Depression, on the other hand, is something far too many people are familiar with, and I wish I could change that fact. This past summer, my grandmother was diagnosed with all three and since the day I found out, I have been watching it continually get worse as I lose her more and more each day.

The hardest part about this whole thing from the very beginning was (and still is) my imagination. Sometimes I look at her and her current condition and just imagine how much worse it can get, how much worse it is going to get, and it just hurts so bad. I try to stay positive, but it’s hard sometimes. Especially when the woman who helped raise me is starting to forget some of our greatest memories together, and at it’s worst, what her own daughter looks like.

At the same time, I feel guilty for not seeing her as often as I used to. After high school I went away to college and just like that, our daily conversations were over. Instead of every day, it was now every Sunday or every other weekend. I can’t help but feel guilty for leaving her alone, but at the same time, growing up is a part of life. As much as I wish I could have changed that, there was no way. What’s even worse is that each time I see her now, whether it’s one week or two weeks apart, because I’m not with her every day, each time I see her the shaking seems to be SO much worse. Her condition seems drastically worse every single time which truly makes it painful to go and see her. I’m afraid of what I’ll see, and it’s unbelievably sad.
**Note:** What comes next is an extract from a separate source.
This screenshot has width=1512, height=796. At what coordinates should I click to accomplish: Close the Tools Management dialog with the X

As a family, it is hard to cope with something like this, and what makes it even harder is the fact that my grandma has given up hope, in a sense. After being diagnosed, she was so angry at the world and everyone around her. I can completely understand why, but this anger led to her not taking her medication because it annoyed her and reminded her of the terrible things she was to have to deal with from that point on. When the person battling the illness hasn’t the will to fight, what do you do for them?
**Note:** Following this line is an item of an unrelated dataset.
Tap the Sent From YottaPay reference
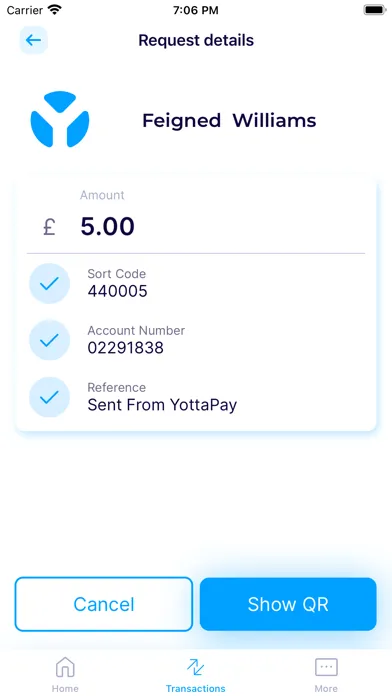 162,405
I’m still not sure what the definitive answer to that is, but I can tell you what we’ve all done and that’s spend time with. We’ll never give up on her, no matter what. My goal has been and continues to be to show her what she has to live for. I want to show her every time I’m with her how much she is loved and how much I miss her when she is away. I talk to her, sing to her and do anything I can to make her smile because it is so worth it. Even though she forgets what we talk about and asks me the same exact question sometimes three or four times in a row, I never lose my patience and I treat her as if nothing has changed. Because she deserves that. This certainly isn’t something that is easy to deal with, and anyone who has a family member in a similar situation can understand, but if there’s anything this has taught me, it is to never give up on the people you love and the people who mean the most to you. You owe them that much.

Allyssa is an English major at Montclair State University. In her spare time she enjoys writing and reading poetry, exploring New York City, strolling through art museums, and driving with the windows down, jamming to The 1975.